━━ Выбранный отрывок ━━

Тяготило меня еще одно обстоятельство. Конечно, положение всех «граждан» в то время было очень тяжелое, не исключая самих революционеров. Все служащие получали пайки. Пайки были скудные. Скудны были пайки и актеров, и мой собственный паек. Но я все-таки время от времени выступал то здесь, то там, помимо моего театра, и за это получал то муку, то другую какую-нибудь провизию. Так что в общем мне было сравнительно лучше, чем другим моим товарищам. В тогдашних русских условиях меня это немного тяготило. Тяжело было чувствовать себя как бы в преимущественном положении.
Признаюсь, что не раз у меня возникало желание куда-нибудь уйти, просто бежать, куда глаза глядят. Но мне в то же время казалось, что это будет нехорошо перед самим собою. Ведь, революции-то ты желал, красную ленточку в петлицу вдевал, кашу-то революционную для «накопления сил» едал, – говорил я себе, – а как пришло время, когда каши-то не стало, а осталась только мякина – бежать?! Нехорошо.
Говорю совершенно искренне, я бы, вероятно, вообще оставался в России, не уехал бы, может быть, и позже, если бы некоторые привходящие обстоятельства день ото дня не стали вспухать перед моими глазами. Вещи, которых я не замечал, о которых не подозревал, стали делаться все более и более заметными.
Материально страдая, я все-таки кое-как перебивался и жил. Если я о чем-нибудь беспокоился, так это о моих малолетних детях, которым зачастую не хватало того-другого, а то даже просто молока. Какие-то бывшее парикмахеры, ставшие впоследствии революционерами и заведовавшие продовольственными организациями, стали довольно неприлично кричать на нашу милую старую служанку и друга нашего дома, Пелагею, называя меня буржуем, капиталистом и вообще всеми теми прилагательными, которые полагались людям в галстуках. Конечно, это была частность, выходка невежественного и грубого партийца. Но таких невежественных и грубых партийцев оказывалось, к несчастью, очень много и на каждом шагу. И не только среди мелкой сошки, но и среди настоящих правителей. Мне вспоминается, например, петербургский не то воевода, не то губернатор тов. Москвин. Какой-то из моих импрессарио расклеил без его разрешения афишу о моем концерте в Петербурге. Допускаю, что он сделал оплошность, но, ведь, ничего противозаконного: мои концерты обыкновенно разрешались. И вот в день концерта в 6 часов вечера узнаю – концерт запрещен. Почему? Кто запретил? Москвин. Какой Москвин? – я знаю Москвина из Московского Художественного театра, тот этим не занимается. Оказывается, есть такой губернатор в Петербурге. А половину денег, полученных авансом за концерт, я уже израсходовал. И вдруг – запрещен! А еще страшно, что вообще, чем-то, значит, провинился! Позвонил по телефону, вызываю губернатора Москвина:
– Как это, товарищ (а сам думаю, можно ли говорить «товарищ» – не обидится ли, приняв за издевательство?), слышал я, что вы концерт мой запретили.

━━━
━━ Исходные данные ━━

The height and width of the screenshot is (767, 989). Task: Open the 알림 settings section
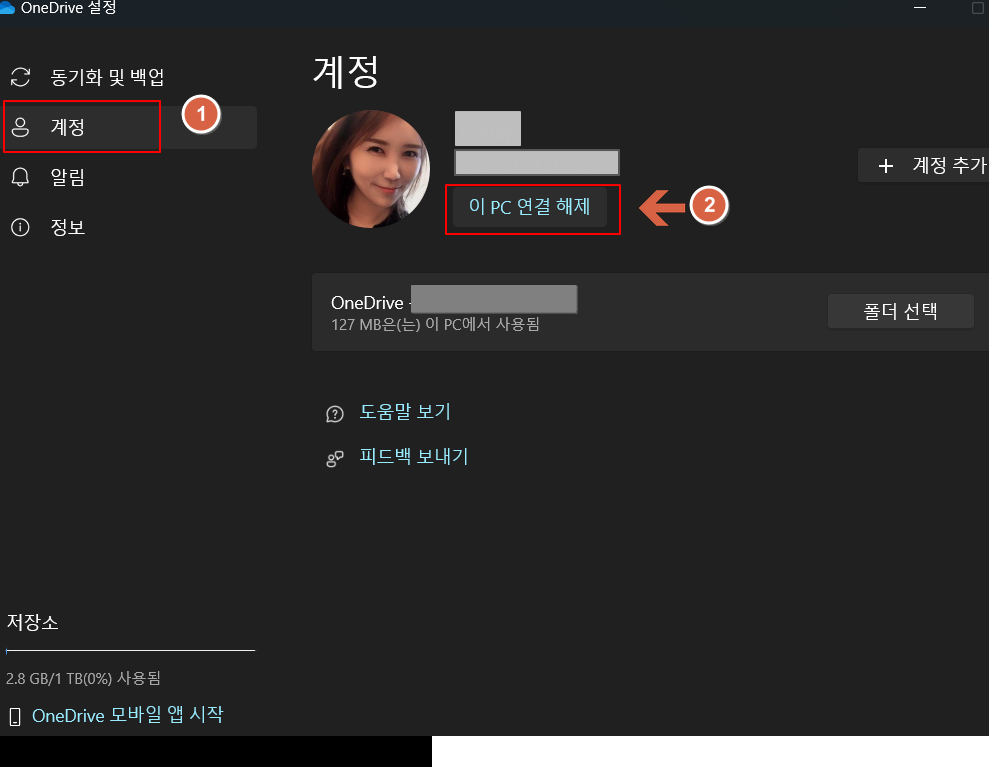[x=66, y=177]
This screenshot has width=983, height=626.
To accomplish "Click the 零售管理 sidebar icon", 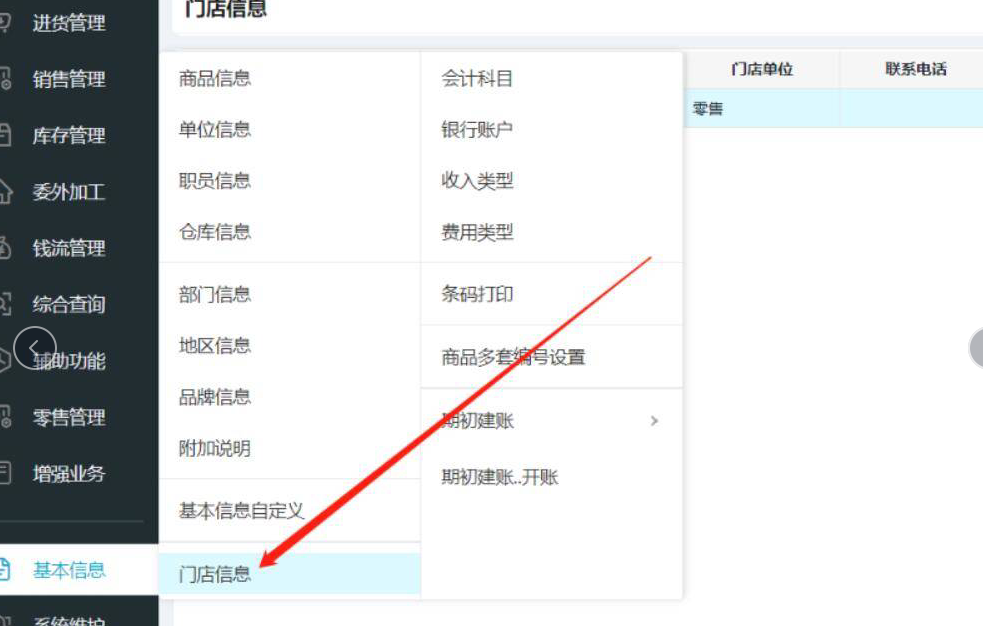I will pos(5,417).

━━━

(Задание 1)
Как звали служанку, на которую, согласно выбранному отрывку, кричали бывшие парикмахеры?
(Задание 2)
Переведите, пожалуйста, на английский язык предложение из выбранного отрывка: «Материально страдая, я все-таки кое-как перебивался и жил».

(Ответ 1)
Пелагея.

(Ответ 2)
Though suffering materially, I still somehow managed to scrape by and live.